## Start

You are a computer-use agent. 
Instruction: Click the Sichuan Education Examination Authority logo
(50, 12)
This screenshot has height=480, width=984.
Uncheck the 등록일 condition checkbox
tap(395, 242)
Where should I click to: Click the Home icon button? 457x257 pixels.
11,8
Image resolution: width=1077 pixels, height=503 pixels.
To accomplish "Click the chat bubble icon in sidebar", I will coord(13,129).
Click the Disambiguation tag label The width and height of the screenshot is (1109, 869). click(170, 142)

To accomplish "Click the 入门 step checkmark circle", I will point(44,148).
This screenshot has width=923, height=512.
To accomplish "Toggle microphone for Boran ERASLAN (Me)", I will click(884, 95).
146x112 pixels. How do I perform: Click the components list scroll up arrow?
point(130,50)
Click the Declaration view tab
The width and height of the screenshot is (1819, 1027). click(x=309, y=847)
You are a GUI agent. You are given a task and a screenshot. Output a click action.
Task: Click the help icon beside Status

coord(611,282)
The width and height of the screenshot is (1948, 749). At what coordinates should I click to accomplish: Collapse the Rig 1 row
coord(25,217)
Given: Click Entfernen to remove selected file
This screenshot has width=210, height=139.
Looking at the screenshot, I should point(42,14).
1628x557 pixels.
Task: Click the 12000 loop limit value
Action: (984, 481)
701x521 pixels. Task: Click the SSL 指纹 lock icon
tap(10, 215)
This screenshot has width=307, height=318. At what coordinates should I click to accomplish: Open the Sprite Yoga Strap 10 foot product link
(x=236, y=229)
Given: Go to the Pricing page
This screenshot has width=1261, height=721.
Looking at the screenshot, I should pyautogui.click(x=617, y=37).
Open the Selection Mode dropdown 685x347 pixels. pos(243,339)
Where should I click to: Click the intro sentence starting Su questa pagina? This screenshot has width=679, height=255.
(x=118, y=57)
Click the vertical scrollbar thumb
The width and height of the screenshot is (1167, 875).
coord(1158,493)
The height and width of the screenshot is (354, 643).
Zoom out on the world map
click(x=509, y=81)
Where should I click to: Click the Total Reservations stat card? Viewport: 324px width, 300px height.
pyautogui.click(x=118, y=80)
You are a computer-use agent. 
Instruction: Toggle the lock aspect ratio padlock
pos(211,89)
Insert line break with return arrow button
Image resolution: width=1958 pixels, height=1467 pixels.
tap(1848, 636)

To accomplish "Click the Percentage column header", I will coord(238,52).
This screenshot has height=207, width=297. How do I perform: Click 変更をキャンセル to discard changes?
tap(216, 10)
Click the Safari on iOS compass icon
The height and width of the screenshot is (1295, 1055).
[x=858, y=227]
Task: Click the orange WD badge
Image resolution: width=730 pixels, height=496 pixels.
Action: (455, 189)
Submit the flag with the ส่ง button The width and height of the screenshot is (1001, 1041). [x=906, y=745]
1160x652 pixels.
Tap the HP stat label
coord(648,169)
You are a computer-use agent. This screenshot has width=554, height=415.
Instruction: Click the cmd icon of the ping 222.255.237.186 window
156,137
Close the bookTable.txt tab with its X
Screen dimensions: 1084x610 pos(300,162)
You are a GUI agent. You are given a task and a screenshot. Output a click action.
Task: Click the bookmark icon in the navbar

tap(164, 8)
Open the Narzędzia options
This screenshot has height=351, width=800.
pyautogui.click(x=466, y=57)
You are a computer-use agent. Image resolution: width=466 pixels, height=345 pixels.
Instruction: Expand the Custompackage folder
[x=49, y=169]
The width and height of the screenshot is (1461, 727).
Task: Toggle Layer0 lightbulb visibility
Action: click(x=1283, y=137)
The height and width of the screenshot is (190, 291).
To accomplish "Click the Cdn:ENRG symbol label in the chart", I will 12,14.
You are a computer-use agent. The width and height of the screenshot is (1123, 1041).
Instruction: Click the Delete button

## End

■ Task to complete ■
Rewrite all the entries above, swapping "computer-use agent" for "desktop assistant" wherever it appears and leaving everything else unchanged.

■ The reply ■
You are a desktop assistant. 
Instruction: Click the Sichuan Education Examination Authority logo
(50, 12)
This screenshot has height=480, width=984.
Uncheck the 등록일 condition checkbox
tap(395, 242)
Where should I click to: Click the Home icon button? 457x257 pixels.
11,8
Image resolution: width=1077 pixels, height=503 pixels.
To accomplish "Click the chat bubble icon in sidebar", I will coord(13,129).
Click the Disambiguation tag label The width and height of the screenshot is (1109, 869). click(170, 142)

To accomplish "Click the 入门 step checkmark circle", I will point(44,148).
This screenshot has width=923, height=512.
To accomplish "Toggle microphone for Boran ERASLAN (Me)", I will click(884, 95).
146x112 pixels. How do I perform: Click the components list scroll up arrow?
point(130,50)
Click the Declaration view tab
The width and height of the screenshot is (1819, 1027). click(x=309, y=847)
You are a GUI agent. You are given a task and a screenshot. Output a click action.
Task: Click the help icon beside Status

coord(611,282)
The width and height of the screenshot is (1948, 749). At what coordinates should I click to accomplish: Collapse the Rig 1 row
coord(25,217)
Given: Click Entfernen to remove selected file
This screenshot has width=210, height=139.
Looking at the screenshot, I should point(42,14).
1628x557 pixels.
Task: Click the 12000 loop limit value
Action: (984, 481)
701x521 pixels. Task: Click the SSL 指纹 lock icon
tap(10, 215)
This screenshot has width=307, height=318. At what coordinates should I click to accomplish: Open the Sprite Yoga Strap 10 foot product link
(x=236, y=229)
Given: Go to the Pricing page
This screenshot has width=1261, height=721.
Looking at the screenshot, I should pyautogui.click(x=617, y=37).
Open the Selection Mode dropdown 685x347 pixels. pos(243,339)
Where should I click to: Click the intro sentence starting Su questa pagina? This screenshot has width=679, height=255.
(x=118, y=57)
Click the vertical scrollbar thumb
The width and height of the screenshot is (1167, 875).
coord(1158,493)
The height and width of the screenshot is (354, 643).
Zoom out on the world map
click(x=509, y=81)
Where should I click to: Click the Total Reservations stat card? Viewport: 324px width, 300px height.
pyautogui.click(x=118, y=80)
You are a desktop assistant. 
Instruction: Toggle the lock aspect ratio padlock
pos(211,89)
Insert line break with return arrow button
Image resolution: width=1958 pixels, height=1467 pixels.
tap(1848, 636)

To accomplish "Click the Percentage column header", I will coord(238,52).
This screenshot has height=207, width=297. How do I perform: Click 変更をキャンセル to discard changes?
tap(216, 10)
Click the Safari on iOS compass icon
The height and width of the screenshot is (1295, 1055).
[x=858, y=227]
Task: Click the orange WD badge
Image resolution: width=730 pixels, height=496 pixels.
Action: (455, 189)
Submit the flag with the ส่ง button The width and height of the screenshot is (1001, 1041). [x=906, y=745]
1160x652 pixels.
Tap the HP stat label
coord(648,169)
You are a desktop assistant. This screenshot has width=554, height=415.
Instruction: Click the cmd icon of the ping 222.255.237.186 window
156,137
Close the bookTable.txt tab with its X
Screen dimensions: 1084x610 pos(300,162)
You are a GUI agent. You are given a task and a screenshot. Output a click action.
Task: Click the bookmark icon in the navbar

tap(164, 8)
Open the Narzędzia options
This screenshot has height=351, width=800.
pyautogui.click(x=466, y=57)
You are a desktop assistant. Image resolution: width=466 pixels, height=345 pixels.
Instruction: Expand the Custompackage folder
[x=49, y=169]
The width and height of the screenshot is (1461, 727).
Task: Toggle Layer0 lightbulb visibility
Action: click(x=1283, y=137)
The height and width of the screenshot is (190, 291).
To accomplish "Click the Cdn:ENRG symbol label in the chart", I will 12,14.
You are a desktop assistant. The width and height of the screenshot is (1123, 1041).
Instruction: Click the Delete button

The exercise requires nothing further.